Don't confuse me with asking about just breeding of larger dogs.

And I just personally have a big dog and have not met anyone to call a GSD a medium dog.


----------



## kimbale (Mar 7, 2017)

VickyNero said:


> Can I just clarify, I am talking about three different breeds here.
> 
> German Shepherd, Shiloh Shepherds and King Shepherd.
> 
> ...


If you've never heard people call the GSD a medium sized dog, then you're probably not talking to very knowledgeable people. 

You will find that we here on this forum are sticklers for the breed standard, which calls for the below (this is the official standard):

"General appearance

The German Shepherd Dog is medium-size, slightly elongated, powerful and well-muscled, with dry bone and firm overall structure.

Important dimensional ratios*

The height at the withers amounts to 60 cm to 65 cm for male dogs and 55 cm to 60 cm for female dogs. The trunk length exceeds the dimension at the height at the withers by about 10 – 17%."


Something else you will find here is that our members care more about temperament and demeanor of the dog than size and looks. Also, we like our dogs to work (the original purpose of the GSD was to be a working dog) and when the dog gets to be too big, it starts to lose it's capacity for endurance, speed and strength. Which is why you will find some bias against oversized dogs here.

Anyway, what specifically do you want to know about larger GSDs, and "breeds" like the King and the Shiloh? Ask your questions and we will answer. 

Sent from my SM-G935P using Tapatalk


----------



## Sunsilver (Apr 8, 2014)

I owned a Shiloh at one time, which is why I know so much about them. Her temperament went to pot when she was about 9 months old, and became frightened of everything. At age 2, she still wasn't able to pass a basic temperament test, and when a small puppy came running towards her at the yearly Shiloh breed show, she was so frightened, she yanked the leash out of my hand! :rolleyes2:

She was fine up until 9 months. When she was 3 months old, we were out in the woods during the fall, and we'd frequently hear hunters firing their rifles. She'd just tilt her head, then go back to whatever she'd been doing.

Other owners also had complaints about their dogs being timid: everything from being afraid to go for walks (not wanting to leave the house) to being afraid of the dark! I mean SERIOUSLY - just about every thread in the Shiloh training forum was someone complaining about their fearful Shiloh! :surprise:

The breed is about 95% based on American show line dogs, with outcrosses to a white GSD (Hoofprint Orbit) and a black long-haired GSD imported from Germany. He was from a long-coat registry, but his ancestors were almost all registered with the SV.

Then there was Sampson, whom I suspect may have had a lot more wolf blood than Tina was willing to let on. That and the American line dogs probably account for the temperament problems encountered by many of the owners. 

The breed also has inherited some heart problems, where dogs would drop dead in their tracks at a young age. Now all pups are being tested with a Holter monitor before they are given the green light to become breeding stock.

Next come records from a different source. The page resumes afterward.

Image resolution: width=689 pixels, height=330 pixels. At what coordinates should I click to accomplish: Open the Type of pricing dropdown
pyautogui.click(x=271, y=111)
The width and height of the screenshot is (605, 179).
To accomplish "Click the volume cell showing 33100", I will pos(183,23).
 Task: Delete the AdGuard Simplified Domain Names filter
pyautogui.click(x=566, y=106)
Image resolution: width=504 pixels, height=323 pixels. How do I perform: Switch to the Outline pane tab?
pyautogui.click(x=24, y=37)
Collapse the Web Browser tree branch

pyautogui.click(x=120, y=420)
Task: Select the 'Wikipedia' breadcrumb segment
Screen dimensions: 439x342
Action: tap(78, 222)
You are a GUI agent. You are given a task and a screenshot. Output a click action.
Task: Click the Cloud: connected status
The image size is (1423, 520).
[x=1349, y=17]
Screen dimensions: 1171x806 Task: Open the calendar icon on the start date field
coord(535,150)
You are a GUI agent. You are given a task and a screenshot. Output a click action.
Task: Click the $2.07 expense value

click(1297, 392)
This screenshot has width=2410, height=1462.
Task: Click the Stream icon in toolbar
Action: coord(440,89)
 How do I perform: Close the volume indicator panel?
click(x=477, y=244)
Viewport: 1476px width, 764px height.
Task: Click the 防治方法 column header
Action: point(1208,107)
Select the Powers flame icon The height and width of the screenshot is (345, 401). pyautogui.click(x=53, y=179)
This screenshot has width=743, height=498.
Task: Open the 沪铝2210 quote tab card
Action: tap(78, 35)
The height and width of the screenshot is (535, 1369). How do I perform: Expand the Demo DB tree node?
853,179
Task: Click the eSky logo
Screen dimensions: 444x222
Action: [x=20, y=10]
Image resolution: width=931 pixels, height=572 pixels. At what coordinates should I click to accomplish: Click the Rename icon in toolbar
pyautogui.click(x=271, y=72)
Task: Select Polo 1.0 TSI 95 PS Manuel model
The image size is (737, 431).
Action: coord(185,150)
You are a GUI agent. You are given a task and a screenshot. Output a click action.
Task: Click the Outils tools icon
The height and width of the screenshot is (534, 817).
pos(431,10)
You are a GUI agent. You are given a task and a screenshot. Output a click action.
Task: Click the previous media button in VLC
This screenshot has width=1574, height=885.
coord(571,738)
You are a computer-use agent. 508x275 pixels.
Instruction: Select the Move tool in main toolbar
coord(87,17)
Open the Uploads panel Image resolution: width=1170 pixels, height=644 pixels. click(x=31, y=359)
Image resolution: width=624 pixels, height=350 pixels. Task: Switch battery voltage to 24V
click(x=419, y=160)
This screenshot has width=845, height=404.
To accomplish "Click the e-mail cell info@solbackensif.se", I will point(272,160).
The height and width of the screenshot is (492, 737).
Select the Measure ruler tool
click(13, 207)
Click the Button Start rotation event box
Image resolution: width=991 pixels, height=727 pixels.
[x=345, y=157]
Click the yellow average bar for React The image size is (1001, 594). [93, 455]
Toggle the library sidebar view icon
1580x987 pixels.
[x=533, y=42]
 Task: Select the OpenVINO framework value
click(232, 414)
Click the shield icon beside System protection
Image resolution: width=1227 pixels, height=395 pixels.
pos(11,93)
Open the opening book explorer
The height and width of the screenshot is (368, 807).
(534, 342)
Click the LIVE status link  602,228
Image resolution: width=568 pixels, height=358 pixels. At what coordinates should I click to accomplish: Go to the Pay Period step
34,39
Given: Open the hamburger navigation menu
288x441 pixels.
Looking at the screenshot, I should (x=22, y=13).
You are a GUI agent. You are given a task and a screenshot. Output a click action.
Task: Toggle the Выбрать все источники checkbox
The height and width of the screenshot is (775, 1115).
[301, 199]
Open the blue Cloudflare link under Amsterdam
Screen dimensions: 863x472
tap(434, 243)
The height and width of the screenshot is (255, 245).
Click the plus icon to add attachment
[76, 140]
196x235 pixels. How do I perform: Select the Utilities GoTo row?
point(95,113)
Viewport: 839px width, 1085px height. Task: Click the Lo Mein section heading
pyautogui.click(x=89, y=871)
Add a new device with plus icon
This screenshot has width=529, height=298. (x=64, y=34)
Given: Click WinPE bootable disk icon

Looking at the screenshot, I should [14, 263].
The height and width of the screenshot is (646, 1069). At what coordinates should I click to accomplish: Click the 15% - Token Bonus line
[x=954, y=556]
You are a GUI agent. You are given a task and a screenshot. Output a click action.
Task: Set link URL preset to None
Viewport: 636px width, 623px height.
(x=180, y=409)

Tina was a difficult person to get along with, and this caused numerous splits and divisions in the breed. (Her sig line in the forums was "You can agree with me or you can continue to be wrong.) Since she died 5 years ago, there's been yet ANOTHER split. Apparently her daughter, Lisa, hasn't been doing a very good job of running things, and her kennel was cited for numerous violations, and was forced to go out of business. Breeders had numerous other issues with the way she was running things, too, so they formed their own registry, and split with the I.S.S.R.

I've long since lost track of all the different breed registries, each claiming to breed the 'true' Shiloh. I seriously doubt the breed is ever going to be recognized by AKC, unless another person with Tina's forceful personality and sales ability pops up.

Please, stay away from it. It's in a real mess!

I dont know a lot about the Kings. I just know that Tina very strongly warned people that a little bit of Sabrina in the pedigree was okay, but a lot was not, as the dog carried some serious genetic issues. And as I said above, Alice didn't heed that warning.


----------



## Sunsilver (Apr 8, 2014)

Something else to beware of: many people breed oversized GSDs, and sell them as King shepherds. At times I suspect SV members are using North America a a dumping ground for their GSDs that exceed the height standard, as most N. Americans aren't aware there IS a height standard, and many think 'bigger is better' because the dog looks more threatening. Watch out for this B.S. - these dogs are NOT really King Shepherds!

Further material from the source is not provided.